But what should interest us as Israelis is that the accord, entering history as the “Sykes-Picot Agreement,” also predetermined the general borders of Mandatory Palestine, and in consequence also, at least in part, those of the State of Israel – as well as politically and materially contributing to the realization of the Zionist vision.

The principal purpose of the agreement and the strategic considerations behind it were, of course, geopolitical, related to Middle Eastern oil and with regard to Britain also securing the passage to India, the crown jewel of the British Empire, while France intended to obtain for itself control of Syria including the predominantly Christian parts later to become modern-day Lebanon – but other factors, such as Arab nationalism and several particular interests, also came into play.

Arab leaders, such as the Hashemites, threw in their lot with the British in order to gain domination over most of the Arab lands to be taken after the war from the Turks, but as their contribution to the war effort was practically nil (and the Hashemites had in the meantime anyway been turned out of the Arabian peninsula by the Saudis), the promises made to them by the Allied powers were largely ignored after the war.

While France was to establish its rule, not always successfully in retrospect, over Syria – the parts which later became Iraq, Kuwait and Transjordan were assigned to Britain.

The status of Palestine was to be determined at a later stage, with the Zionist factor specifically to be taken into consideration.

And that’s where Mark Sykes’ role comes into play: Sykes was one of those committed British Christian Zionists who saw in the reestablishment of a national home for the Jewish people in its ancient homeland a moral and historical obligation – a sentiment shared at the time by another British Zionist, Winston Churchill, who in 1949, criticizing the anti-Semitic Ernest Bevin’s adamant refusal to recognize the new State of Israel (yes, there were anti-Semites in the British Labour Party then, too – though to countervail this there were also many friends of the Jewish people and Zionism like Richard Crossman and many others) declared in the house of Commons: 
Israel’s statehood marked “an event in world history to be viewed in the perspective, not of a generation or a century, but in the perspective of a thousand, two thousand or even three thousand years.”

Needless to say that Sykes, in addition to his moral and historical leanings, was also motivated by his belief that Jews, especially in America (which had not yet entered the war) could make an important political contribution to victory over Germany and its allies, as well as by the expectation that once the war was won, the Jewish presence in Palestine would act as a natural mainstay of British interests in the region. This indeed was also the position of the Zionist movement led by Chaim Weizmann – and Sykes’ attitude had a significant impact on the Balfour Declaration one year later (though Sykes, by then, had died).

The original Sykes-Picot agreement was reconfirmed at the 1920 San-Remo Conference, incorporating on Britain’s insistence the Balfour Declaration – without, however, drawing final borders, including those between the Galilee and the Golan.
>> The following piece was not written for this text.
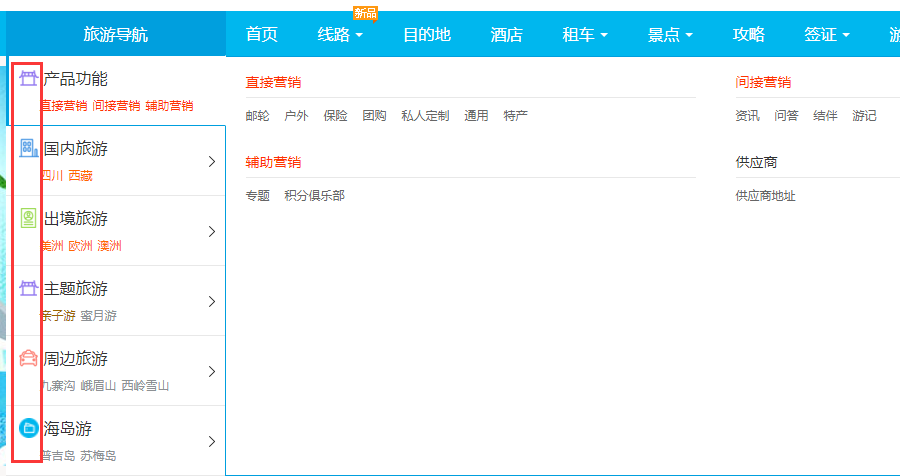Open the 租车 dropdown in navigation
Screen dimensions: 900x476
(585, 35)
The Zionist movement had laid claim to all the land up to the Litani river, now in Lebanon, and to the sources of the river Jordan, but while the border of Palestine was eventually extended northward, mainly as a result of the Jewish settlements in what is now called the “Galilee salient,” the Litani river, most of the Golan, excluding the eastern shore of the Sea of Galilee and the Banias river, remained French and later Syrian or Lebanese – until the Six Day War in 1967.

On the downside, it must be admitted that in creating the artificial states of Iraq, Syria and to some extent, Jordan, the Sykes-Picot agreement can also be blamed for the present mayhem in the Middle East and in consequence, many of the dangers facing Europe and the rest of the world today.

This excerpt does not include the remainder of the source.